Update Karan Lyons has created a new and significantly improved version of CSSFrag that (among other improvements) can automatically generate CSSFrag links from the context menu. I have now passed the torch of CSSFrag Safari Extension maintainer to Karan. We tried to rig up a way to smoothly and automatically update users of my extension to his but Safari didn’t like the hand-off so you’ll need to manually update to the new version.

Yesterday I twondered if there had been any developments in the browser space regarding linking directly to arbitrary elements. I wanted to link to a specific section of a page on a site I don’t maintain but that the author hadn’t anticipated linking to. The solution I proposed was a jQuery-like syntax for a normal CSS selector added to a url as part of the hash.

Then Eric Meyer pointed me to this proposal for Using CSS Selectors as Fragment Identifiers (co-authored by Simon St.Laurent).

Almost exactly what I was looking for but still just a proposal. So I put together a simple Safari Extension called CSSFrag that implements #css() selectors in url fragments (sans fallbacks). Then Laurian Gridinoc ported it to Firefox as a restartless extension (source). And then Lim Chee Aun ported it to a Chrome extension (source). Later, David Hasather ported it to an Opera extension (source). Progress!

Download CSSFrag for Safari, Firefox, or Chrome. Here’s an sample link to try once installed: Daniel Brown’s excellent Metroid Piano covers. (Note that attribute selector values must be quoted as well as URI encoded). The best part is that even if you don’t have the extension installed the link still works.
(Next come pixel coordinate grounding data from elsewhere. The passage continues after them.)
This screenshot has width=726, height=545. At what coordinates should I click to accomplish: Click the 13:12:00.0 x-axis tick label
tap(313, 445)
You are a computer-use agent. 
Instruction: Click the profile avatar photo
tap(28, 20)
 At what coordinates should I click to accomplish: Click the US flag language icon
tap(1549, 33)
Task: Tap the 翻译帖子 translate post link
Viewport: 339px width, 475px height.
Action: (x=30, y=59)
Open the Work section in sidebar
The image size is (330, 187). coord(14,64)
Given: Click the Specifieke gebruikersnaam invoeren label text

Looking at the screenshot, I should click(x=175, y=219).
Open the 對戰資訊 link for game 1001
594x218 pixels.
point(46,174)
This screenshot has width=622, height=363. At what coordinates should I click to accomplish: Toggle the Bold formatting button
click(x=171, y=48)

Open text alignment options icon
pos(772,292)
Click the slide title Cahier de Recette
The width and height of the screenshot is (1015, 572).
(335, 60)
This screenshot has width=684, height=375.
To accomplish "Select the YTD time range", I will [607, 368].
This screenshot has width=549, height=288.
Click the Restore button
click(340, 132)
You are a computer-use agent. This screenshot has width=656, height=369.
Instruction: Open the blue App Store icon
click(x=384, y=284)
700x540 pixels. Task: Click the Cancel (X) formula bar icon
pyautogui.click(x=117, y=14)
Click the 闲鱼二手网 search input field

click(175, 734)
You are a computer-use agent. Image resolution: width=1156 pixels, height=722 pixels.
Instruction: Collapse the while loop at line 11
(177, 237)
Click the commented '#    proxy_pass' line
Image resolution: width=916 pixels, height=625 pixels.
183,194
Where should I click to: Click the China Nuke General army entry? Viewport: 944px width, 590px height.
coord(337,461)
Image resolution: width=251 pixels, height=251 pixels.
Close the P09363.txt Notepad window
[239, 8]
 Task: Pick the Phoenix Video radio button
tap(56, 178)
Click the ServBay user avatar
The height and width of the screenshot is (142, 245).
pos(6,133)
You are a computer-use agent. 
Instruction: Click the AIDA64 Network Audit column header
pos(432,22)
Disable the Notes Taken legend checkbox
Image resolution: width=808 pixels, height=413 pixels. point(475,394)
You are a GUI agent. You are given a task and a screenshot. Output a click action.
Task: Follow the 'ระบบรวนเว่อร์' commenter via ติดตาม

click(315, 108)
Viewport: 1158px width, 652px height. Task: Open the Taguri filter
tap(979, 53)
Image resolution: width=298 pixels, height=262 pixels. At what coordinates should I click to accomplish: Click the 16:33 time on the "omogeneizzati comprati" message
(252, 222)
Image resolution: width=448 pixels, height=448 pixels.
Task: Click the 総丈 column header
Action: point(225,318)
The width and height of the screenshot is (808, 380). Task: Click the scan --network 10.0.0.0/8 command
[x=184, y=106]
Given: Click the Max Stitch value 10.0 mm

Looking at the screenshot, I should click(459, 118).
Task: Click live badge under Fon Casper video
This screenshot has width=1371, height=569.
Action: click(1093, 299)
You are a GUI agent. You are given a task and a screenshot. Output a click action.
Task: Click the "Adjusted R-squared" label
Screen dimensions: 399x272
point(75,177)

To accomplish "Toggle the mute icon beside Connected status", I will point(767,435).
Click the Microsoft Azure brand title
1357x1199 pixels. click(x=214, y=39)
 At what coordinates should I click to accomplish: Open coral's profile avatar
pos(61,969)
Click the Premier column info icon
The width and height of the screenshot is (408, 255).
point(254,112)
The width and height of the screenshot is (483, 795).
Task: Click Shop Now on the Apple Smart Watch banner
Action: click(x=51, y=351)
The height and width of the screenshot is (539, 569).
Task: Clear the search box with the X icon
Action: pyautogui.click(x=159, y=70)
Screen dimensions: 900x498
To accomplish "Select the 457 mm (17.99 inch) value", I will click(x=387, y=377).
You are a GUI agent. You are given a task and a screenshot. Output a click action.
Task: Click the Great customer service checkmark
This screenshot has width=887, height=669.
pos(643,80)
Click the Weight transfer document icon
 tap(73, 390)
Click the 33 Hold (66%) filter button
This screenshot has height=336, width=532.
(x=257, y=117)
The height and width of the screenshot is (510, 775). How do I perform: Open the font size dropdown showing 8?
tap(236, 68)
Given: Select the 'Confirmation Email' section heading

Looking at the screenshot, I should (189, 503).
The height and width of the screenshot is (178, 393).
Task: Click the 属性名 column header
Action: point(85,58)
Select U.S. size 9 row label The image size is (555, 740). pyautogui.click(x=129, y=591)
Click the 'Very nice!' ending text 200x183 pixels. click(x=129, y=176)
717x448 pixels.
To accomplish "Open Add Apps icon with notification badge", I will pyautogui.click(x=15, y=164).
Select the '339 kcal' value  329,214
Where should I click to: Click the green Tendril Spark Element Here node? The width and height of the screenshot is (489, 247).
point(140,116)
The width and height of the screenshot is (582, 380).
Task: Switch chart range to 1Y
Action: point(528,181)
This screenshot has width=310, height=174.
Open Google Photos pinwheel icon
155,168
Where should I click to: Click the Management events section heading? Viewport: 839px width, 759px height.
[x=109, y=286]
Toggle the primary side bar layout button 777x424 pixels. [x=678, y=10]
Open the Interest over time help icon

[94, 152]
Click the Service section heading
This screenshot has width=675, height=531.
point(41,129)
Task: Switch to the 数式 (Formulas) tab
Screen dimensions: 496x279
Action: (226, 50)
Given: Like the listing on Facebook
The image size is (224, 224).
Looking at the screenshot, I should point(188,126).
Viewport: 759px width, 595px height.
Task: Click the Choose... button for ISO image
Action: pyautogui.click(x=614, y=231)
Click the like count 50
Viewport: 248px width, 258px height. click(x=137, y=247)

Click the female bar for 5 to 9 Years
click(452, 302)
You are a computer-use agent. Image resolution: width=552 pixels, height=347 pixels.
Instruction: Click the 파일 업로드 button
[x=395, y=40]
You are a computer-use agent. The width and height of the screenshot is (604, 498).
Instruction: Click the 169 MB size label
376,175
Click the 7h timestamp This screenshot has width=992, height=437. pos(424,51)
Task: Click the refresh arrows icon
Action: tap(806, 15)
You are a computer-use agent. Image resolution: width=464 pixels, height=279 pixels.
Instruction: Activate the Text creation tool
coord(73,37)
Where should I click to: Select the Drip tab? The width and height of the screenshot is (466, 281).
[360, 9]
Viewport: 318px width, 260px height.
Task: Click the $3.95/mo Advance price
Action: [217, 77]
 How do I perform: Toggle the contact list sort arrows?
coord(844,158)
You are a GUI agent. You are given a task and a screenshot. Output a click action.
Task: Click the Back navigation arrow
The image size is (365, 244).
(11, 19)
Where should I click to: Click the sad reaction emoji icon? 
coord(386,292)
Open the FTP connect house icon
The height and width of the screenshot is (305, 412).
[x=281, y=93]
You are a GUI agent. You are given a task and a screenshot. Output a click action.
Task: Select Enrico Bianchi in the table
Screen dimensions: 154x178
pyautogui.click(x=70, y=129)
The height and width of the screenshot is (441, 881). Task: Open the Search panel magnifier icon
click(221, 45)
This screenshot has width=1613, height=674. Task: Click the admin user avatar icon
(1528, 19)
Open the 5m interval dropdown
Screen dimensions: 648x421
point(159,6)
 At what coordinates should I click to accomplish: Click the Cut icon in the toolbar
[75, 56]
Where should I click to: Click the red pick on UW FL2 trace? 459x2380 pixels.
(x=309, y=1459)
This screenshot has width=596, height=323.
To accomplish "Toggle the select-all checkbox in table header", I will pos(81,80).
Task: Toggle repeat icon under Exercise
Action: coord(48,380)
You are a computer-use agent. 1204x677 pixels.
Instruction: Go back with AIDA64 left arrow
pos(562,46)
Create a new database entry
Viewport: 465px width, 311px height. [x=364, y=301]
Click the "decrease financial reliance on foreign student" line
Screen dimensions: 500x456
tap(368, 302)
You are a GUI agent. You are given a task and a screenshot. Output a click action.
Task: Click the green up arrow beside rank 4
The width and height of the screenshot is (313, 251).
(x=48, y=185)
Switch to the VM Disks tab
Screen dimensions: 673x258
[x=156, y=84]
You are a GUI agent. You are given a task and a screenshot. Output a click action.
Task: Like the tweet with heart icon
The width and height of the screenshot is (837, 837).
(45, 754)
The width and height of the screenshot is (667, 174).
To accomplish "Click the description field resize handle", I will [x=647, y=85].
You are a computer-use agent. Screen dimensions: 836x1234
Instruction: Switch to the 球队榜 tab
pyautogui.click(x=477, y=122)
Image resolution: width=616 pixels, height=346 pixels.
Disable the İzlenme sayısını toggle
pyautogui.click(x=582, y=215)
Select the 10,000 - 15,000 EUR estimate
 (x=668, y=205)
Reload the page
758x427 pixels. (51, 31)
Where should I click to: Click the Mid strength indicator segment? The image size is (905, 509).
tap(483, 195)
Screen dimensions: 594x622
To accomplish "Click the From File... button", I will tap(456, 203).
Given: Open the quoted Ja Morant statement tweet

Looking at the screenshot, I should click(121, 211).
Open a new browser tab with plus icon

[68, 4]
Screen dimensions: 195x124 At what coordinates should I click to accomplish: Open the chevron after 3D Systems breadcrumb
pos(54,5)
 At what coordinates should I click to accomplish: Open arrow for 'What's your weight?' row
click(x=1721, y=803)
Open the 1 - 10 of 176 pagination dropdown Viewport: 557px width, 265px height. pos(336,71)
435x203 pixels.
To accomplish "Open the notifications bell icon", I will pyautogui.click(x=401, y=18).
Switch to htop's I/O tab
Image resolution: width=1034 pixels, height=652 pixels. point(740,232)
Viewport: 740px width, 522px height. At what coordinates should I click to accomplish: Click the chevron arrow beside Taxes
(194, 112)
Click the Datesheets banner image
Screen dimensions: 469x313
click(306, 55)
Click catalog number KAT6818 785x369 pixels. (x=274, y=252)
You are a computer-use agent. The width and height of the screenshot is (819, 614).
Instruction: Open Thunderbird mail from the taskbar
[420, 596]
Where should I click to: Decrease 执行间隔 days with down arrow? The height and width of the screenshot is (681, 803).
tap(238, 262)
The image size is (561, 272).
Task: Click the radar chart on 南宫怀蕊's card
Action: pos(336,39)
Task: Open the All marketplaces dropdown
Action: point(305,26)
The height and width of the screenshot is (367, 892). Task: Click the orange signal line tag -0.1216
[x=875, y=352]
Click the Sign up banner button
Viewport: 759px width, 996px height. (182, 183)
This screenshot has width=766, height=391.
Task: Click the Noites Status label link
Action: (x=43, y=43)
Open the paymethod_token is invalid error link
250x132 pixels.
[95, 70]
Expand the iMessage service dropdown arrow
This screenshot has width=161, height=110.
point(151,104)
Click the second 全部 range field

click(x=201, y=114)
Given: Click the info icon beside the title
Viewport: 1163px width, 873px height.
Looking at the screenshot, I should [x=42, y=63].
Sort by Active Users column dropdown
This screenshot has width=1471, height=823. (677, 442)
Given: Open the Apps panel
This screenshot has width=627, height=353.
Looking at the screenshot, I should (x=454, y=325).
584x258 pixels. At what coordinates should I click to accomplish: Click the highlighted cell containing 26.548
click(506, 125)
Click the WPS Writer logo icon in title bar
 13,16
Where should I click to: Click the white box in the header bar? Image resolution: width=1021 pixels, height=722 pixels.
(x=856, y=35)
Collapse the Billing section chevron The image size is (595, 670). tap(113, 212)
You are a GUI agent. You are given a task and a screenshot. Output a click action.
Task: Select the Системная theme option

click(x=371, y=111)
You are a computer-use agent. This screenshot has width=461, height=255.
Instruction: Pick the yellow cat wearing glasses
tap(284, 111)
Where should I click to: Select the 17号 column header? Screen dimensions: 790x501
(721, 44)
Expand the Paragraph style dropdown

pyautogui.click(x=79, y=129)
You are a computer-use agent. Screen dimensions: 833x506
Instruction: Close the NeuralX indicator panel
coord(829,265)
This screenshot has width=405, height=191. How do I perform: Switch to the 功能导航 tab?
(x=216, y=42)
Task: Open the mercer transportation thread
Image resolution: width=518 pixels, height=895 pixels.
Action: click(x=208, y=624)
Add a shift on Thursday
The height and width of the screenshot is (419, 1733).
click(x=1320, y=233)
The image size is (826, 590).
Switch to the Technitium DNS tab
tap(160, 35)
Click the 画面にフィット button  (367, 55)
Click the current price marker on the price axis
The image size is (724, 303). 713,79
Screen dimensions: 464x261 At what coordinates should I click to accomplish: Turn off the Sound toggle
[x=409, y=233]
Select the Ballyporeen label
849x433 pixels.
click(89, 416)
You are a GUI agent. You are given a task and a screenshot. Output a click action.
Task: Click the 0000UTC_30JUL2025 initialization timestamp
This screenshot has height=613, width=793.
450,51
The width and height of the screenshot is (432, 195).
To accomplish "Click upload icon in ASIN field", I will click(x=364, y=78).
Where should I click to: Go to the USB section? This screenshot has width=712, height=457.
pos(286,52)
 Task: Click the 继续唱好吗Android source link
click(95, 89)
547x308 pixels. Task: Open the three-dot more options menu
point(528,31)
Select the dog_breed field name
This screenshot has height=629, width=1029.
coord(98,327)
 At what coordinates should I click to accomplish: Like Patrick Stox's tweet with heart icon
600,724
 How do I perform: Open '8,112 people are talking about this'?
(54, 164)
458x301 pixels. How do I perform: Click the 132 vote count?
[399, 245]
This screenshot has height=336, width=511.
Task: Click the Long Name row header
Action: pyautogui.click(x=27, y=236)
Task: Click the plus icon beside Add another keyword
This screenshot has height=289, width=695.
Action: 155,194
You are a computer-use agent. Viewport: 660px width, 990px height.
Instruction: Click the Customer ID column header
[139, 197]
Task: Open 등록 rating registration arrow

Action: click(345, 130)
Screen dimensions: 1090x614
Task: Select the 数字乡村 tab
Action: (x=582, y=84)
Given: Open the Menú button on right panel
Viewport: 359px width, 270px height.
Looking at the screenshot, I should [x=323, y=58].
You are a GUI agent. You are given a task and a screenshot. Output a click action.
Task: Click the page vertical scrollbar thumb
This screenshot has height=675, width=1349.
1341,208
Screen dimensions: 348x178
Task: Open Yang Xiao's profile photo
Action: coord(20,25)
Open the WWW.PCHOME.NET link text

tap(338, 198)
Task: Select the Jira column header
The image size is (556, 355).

Author-designed versus User-designed urls

CSSFrags are not meant to replace more concise, author-designed urls. CSSFrags enable a site’s users to address specific sub-content that the site’s author may not have anticipated as being interesting. Think about user stylesheets and how they afford another layer of control above author-designed stylesheets. This was also the intention of the original proposal.


Like normal fragment identifiers, CSSFrags may not be able to jump to an anchored element if the page is modified by JavaScript that causes the document to reflow or otherwise modifies attributes. Not sure if there’s a sensible solution to that problem.

Because CSSFrags might rely on content or specific document structure they are considerably more volatile than “normal” links. But, unlike a traditional broken link where a 404 results in missing content, a broken or unsupported CSSFrag only results in a loss of context, leaving the user to manually find the relevant element.